But a thousand years ago, another people arrived here.
When they met people on the road, they'd say, "Where are you going?" They would normally answer in Greek, "eis tin poli" - "to the city", and that's how this city got its new name.
"Eis tin poli" - Istanbul.
Those people were the Turks.
And this is the story of how Greek Constantinople became Turkish Istanbul.
How the ancient capital of Christianity became the imperial city of Islam.
CALL TO PRAYER I've come here as both historian and traveller .
.
to find that story written into the fabric of the living city.
So far, I have uncovered its transformation from a small, pagan fishing village to the Christian capital of the Roman Empire.
But that set it on a collision course with Rome itself and with new forces to the east.
After 700 years, this place had come on an incredible journey.
What happened over the next 400 years would define not just this city, but the world.
Now I want to get to the heart of that moment when global history seemed to pivot on the fight to possess and identify this one fickle city.
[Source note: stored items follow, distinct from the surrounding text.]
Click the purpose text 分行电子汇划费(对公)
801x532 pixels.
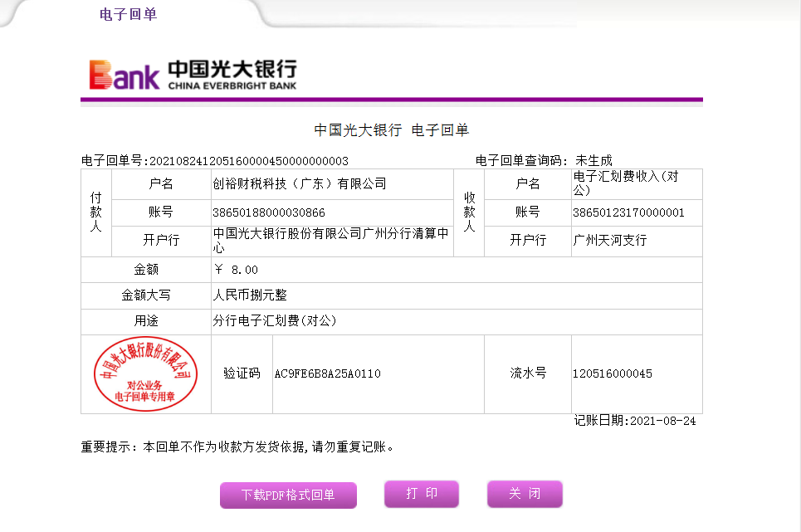275,321
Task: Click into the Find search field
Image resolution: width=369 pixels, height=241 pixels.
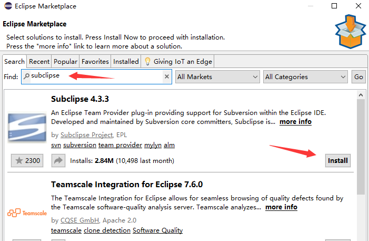Action: tap(95, 76)
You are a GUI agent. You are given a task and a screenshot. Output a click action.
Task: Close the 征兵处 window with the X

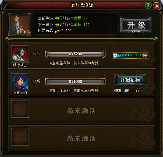pos(157,6)
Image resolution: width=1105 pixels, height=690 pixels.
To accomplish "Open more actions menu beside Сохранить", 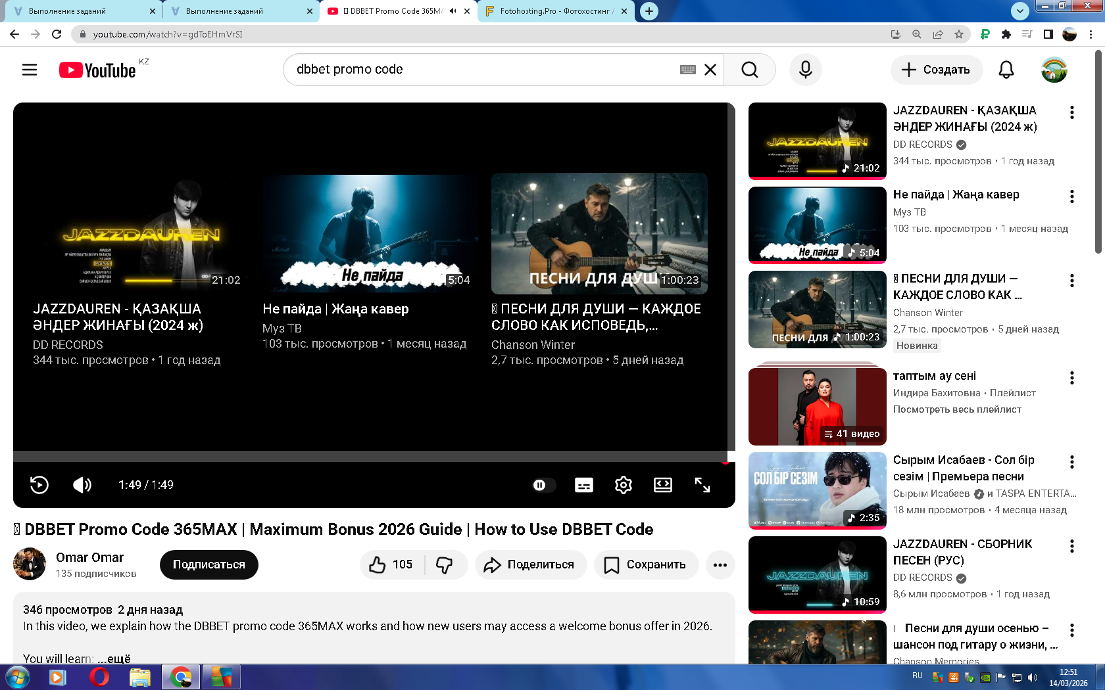I will (720, 564).
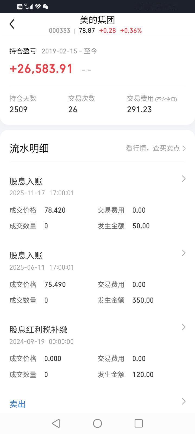Screen dimensions: 195x434
Task: Tap stock code 000333
Action: 60,31
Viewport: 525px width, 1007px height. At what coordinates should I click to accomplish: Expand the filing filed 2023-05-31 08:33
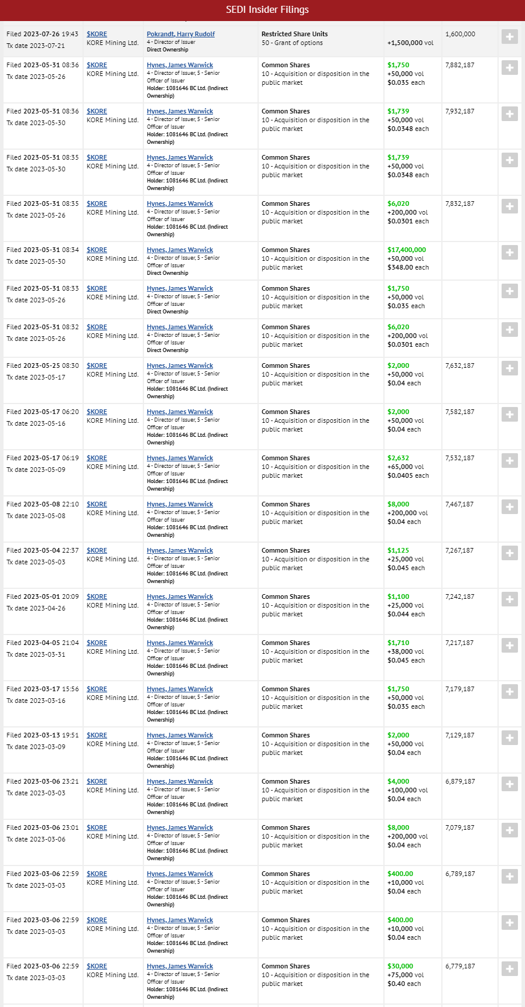click(509, 291)
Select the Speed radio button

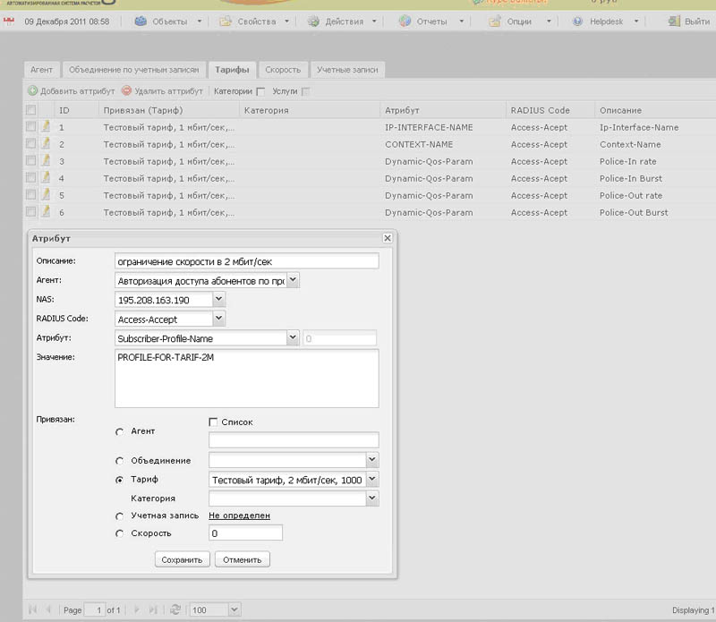coord(120,533)
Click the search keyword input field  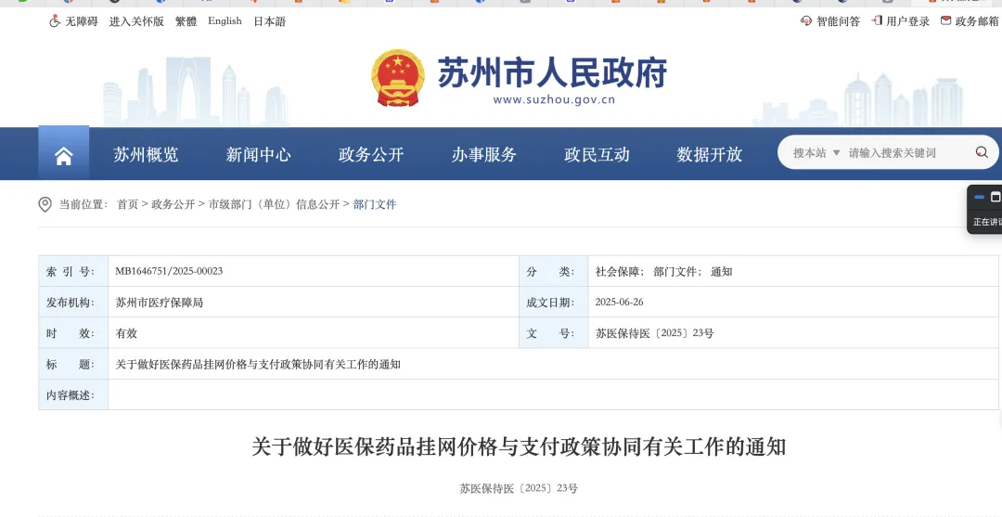[x=905, y=153]
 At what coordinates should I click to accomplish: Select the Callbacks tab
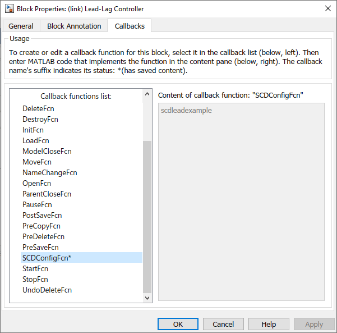130,26
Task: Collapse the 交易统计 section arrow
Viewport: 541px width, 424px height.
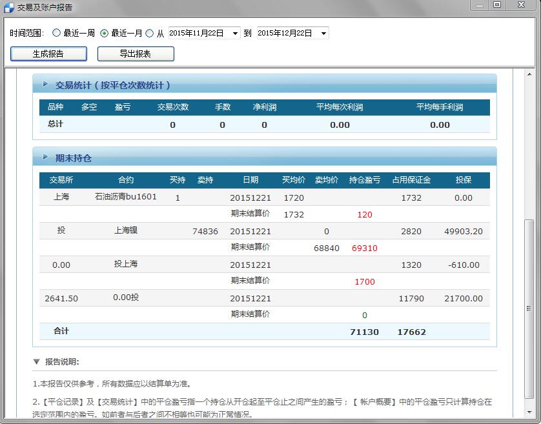Action: point(45,85)
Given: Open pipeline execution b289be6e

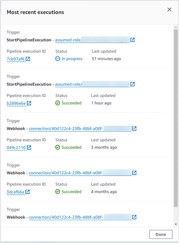Looking at the screenshot, I should (16, 103).
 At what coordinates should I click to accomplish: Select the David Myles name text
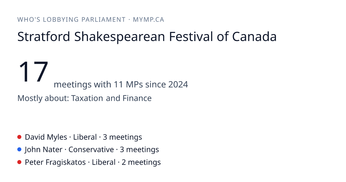(x=46, y=137)
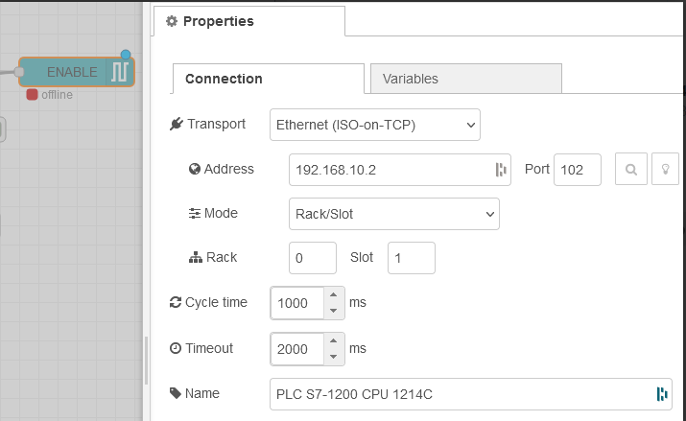Expand the Mode Rack/Slot dropdown
The width and height of the screenshot is (686, 421).
(394, 213)

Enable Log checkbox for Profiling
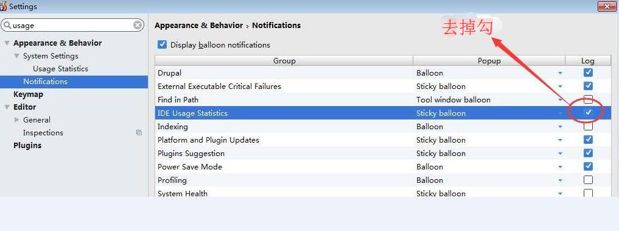pyautogui.click(x=588, y=180)
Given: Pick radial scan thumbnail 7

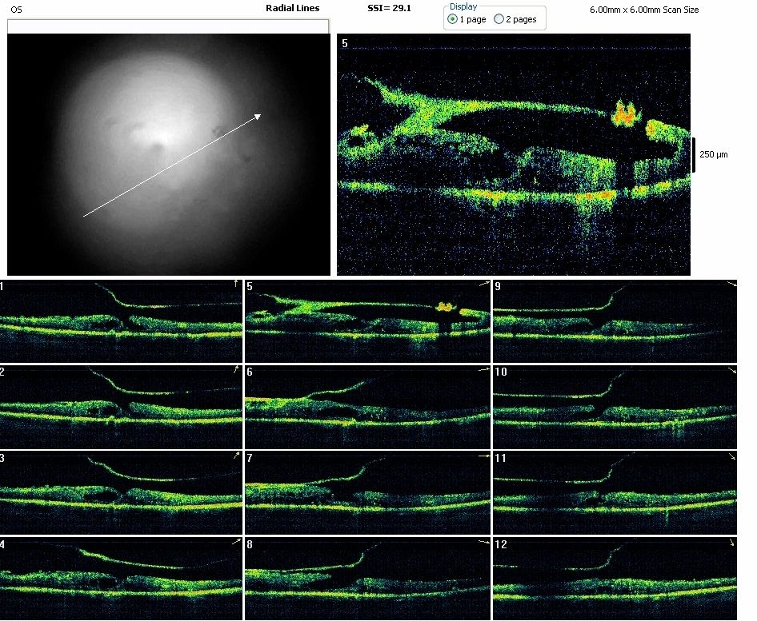Looking at the screenshot, I should coord(367,492).
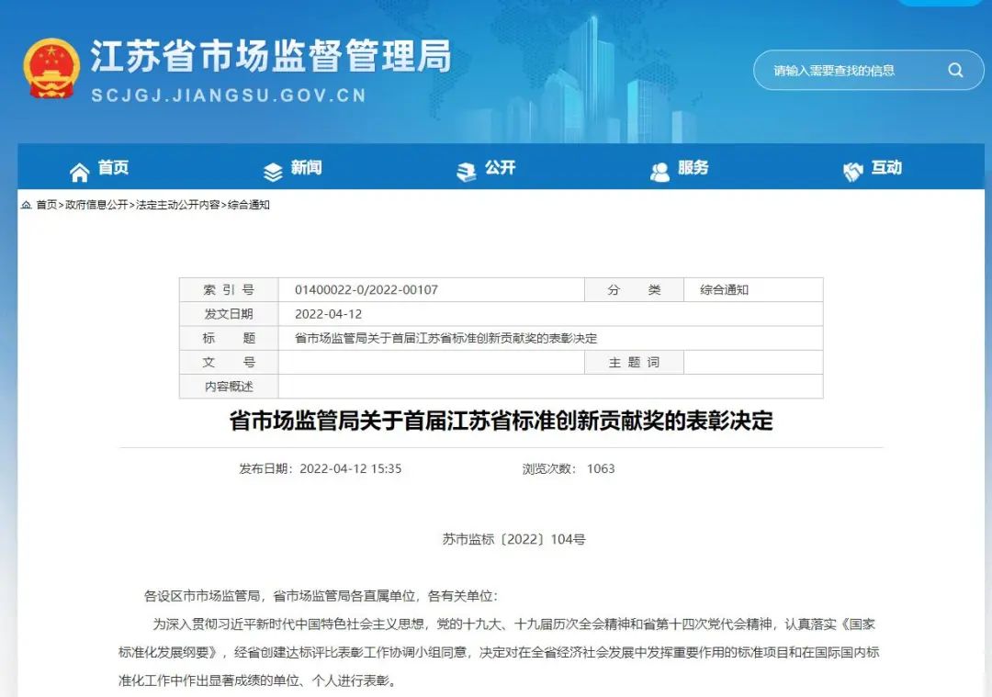Focus the search input field
Viewport: 992px width, 697px height.
845,71
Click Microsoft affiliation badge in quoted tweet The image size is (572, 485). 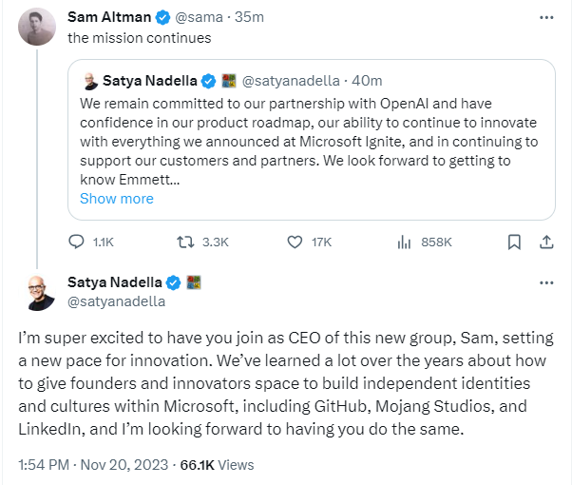[228, 82]
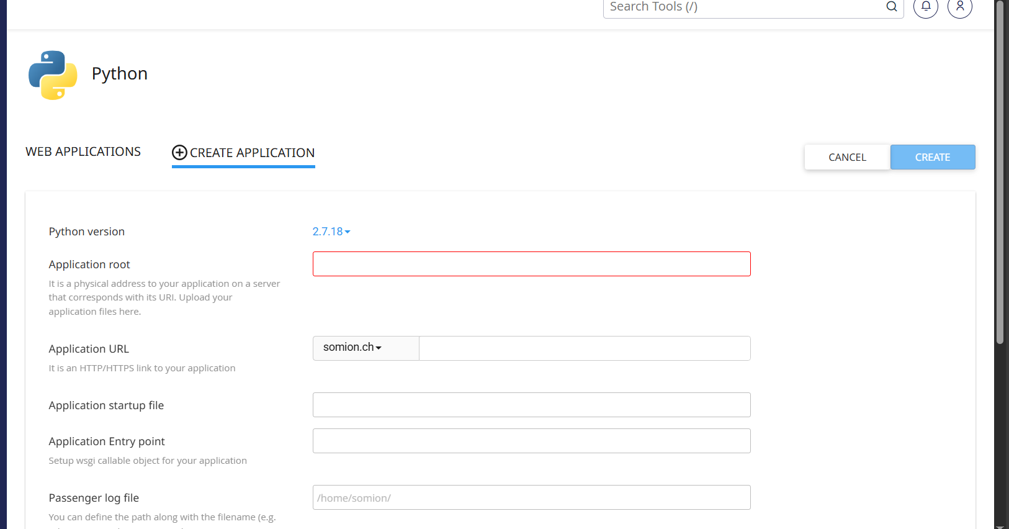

Byzantium, Constantinople, Istanbul - three names for one totally extraordinary city.
It's been occupied by the Greeks, the Romans, the Byzantines, the Venetians and the Turks.
It's been a world city, a cosmopolitan city, a capital of empires.
It owes its place to its unique position astride Europe and Asia, but also to its history as a holy city and an imperial capital.
Constantinople in AD 1000 - the new Rome.
For 700 years, this city had been the capital not just of an empire, but of a religion, a different kind of holy city.
Holy cities are places where men encounter the divine, but Constantinople was always different from Jerusalem or Mecca, the settings of the great dramas of the monotheistic religions.
When Constantine the Great converted to Christianity, he made Constantinople the capital of his unified Christian empire - one faith, one empire, one emperor.
A fusion of power and sanctity.
This was a new idea.
Jesus had been a carpenter's son and now this was a city of sacred emperors.
And it defined one thing.
The possession of Constantinople gave you God's authority to rule the world.
Constantinople was about religion and power.
It was a heady cocktail coveted by every empire that came after it.
And over the centuries, two great rivals emerged with their own ambitions to rule the world for God - the Caliphs of Islam and the Popes of Rome.
The fall of Constantinople to Islam is one of the great stories of world history, but what is less well known is that the real story of the death of Byzantium began 400 years earlier in AD 1054.
Not with a conflict between Christians and Muslims, but a war of words between Christians and other Christians.
The story unfolded in the sacred heart of this city - its awesome cathedral, Hagia Sophia.
It was more than 500 years old at the turn of the millennium.
And even today, it's still one of the most awe-inspiring buildings on Earth.
This was the holy of holies of Byzantine Christianity, the place where, ever since the fall of Rome, emperors had been crowned who claimed rightful sovereignty over every soul in Christendom.
But in 1054, the peace of this building and that universal vision were shattered .
.
by the agents of Byzantium's resurgent, ancient rival - Rome.
On July the 16th, papal legates burst into the service here in Saint Sophia and laid a sentence of excommunication right on the altar.
Four days later, the Orthodox Patriarch of Constantinople excommunicated the papal legates.
It seemed like just the latest skirmish in centuries of ecclesiastical bickering, but in fact, this time, it would bring total catastrophe to the city.
They called it the Great Schism, the moment Christianity split into two rival camps.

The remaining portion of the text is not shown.